Other antihypertensive and cardiovascular drugs such as dihydropyridines [51], [52], [53], the combination sacubitril-valsartan [54], thiazide diuretics [55] and mineralocorticoid receptor antagonists [56], [57], [58] affected in-vitro ACE2 tissue expression. Regarding beta-blockers, we retrieved a single in-vitro study, reporting no impact of atenolol on aortic tissue expression of ACE2 [59]. We found no studies of the impact of loop diuretics on tissue expression of ACE2, although impact is physiologically conceivable.

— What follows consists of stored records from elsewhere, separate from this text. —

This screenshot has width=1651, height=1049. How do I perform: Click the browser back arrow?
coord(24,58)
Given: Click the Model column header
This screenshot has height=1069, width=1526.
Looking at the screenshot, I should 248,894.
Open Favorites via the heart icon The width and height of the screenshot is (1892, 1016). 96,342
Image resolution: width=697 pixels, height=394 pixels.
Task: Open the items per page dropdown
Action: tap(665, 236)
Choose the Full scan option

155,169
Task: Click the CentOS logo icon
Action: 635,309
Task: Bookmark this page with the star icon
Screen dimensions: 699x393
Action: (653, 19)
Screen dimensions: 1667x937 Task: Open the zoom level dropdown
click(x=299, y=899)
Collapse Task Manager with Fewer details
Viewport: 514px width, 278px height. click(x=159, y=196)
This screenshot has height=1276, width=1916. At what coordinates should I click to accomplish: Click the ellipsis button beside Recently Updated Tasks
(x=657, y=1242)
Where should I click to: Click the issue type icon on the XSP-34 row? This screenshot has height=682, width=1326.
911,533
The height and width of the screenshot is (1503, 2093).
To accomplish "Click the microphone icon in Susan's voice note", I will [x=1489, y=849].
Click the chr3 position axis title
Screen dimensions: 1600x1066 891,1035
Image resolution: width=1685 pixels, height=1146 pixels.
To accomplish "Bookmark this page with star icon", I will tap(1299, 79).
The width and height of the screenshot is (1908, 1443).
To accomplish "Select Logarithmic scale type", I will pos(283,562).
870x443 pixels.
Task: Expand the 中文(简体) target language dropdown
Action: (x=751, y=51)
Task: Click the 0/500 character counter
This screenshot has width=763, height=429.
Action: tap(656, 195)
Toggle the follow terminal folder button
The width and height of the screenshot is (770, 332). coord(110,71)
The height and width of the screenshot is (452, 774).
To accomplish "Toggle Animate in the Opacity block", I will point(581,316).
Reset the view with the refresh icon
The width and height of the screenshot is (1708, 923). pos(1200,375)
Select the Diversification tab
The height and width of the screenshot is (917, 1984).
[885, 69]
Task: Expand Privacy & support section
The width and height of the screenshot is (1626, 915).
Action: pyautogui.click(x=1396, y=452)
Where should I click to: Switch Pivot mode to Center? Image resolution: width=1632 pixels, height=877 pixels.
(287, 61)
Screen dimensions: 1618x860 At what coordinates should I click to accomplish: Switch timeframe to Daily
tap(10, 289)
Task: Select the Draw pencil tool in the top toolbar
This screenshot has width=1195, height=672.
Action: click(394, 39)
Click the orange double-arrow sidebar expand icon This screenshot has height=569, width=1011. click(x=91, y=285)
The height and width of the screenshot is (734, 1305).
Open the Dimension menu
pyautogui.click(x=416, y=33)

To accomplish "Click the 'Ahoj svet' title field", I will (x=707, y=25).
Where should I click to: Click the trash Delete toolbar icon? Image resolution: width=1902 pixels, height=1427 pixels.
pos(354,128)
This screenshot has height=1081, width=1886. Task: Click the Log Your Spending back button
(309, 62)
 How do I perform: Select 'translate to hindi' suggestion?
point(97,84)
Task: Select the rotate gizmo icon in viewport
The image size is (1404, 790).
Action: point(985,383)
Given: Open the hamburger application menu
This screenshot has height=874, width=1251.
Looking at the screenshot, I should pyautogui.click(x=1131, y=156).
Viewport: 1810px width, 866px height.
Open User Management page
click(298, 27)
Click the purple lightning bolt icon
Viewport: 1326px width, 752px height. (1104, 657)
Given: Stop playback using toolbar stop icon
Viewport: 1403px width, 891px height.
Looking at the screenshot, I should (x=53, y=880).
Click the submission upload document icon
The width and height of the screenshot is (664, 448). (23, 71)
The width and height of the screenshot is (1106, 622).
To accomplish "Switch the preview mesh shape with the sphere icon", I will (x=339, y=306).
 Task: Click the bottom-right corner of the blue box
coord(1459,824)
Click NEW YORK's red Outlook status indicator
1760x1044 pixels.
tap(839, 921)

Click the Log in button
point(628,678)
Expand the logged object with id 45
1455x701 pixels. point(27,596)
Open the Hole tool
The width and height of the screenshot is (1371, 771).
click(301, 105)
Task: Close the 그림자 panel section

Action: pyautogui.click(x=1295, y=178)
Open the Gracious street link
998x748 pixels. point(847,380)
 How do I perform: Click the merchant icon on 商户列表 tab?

Conclusion and perspectives

The present theoretical concerns around ACE2, ACEi/ARB and COVID-19 require more detailed and dedicated human studies. It now seems clear that ACE2 is the key point for SARS-COV2 cell-entry, and it therefore represents a reasonable pharmacological target. Reducing ACE2 membrane activity and tissue expression, especially in the lung, to prevent infection or reduce severity in patients not or not yet experiencing inflammatory lesions may represent a valuable option. To prevent onset of severe inflammatory tissue lesions, especially in the lung, on the other hand, the angiotensin-(1-7)/ACE2/MasR pathway should be favoured to the angiotensin II/ACE/AT1R/aldosterone pathway in order to increase ACE2 membrane expression and/or tissue activity as pharmacological and therapeutic target (e.g., by ARBs). Circulating soluble ACE2 is also a therapeutic option that is actually evaluated. All these questions are currently unresolved and are being scrupulously investigated in ongoing trials.

Funding

The study was supported by the Société française de pharmacologie et de thérapeutique, Collège national des pharmacologues médicaux and Association pédagogique nationale des enseignants en thérapeutique.

Disclosure of interest

The authors declare that they have no competing interest.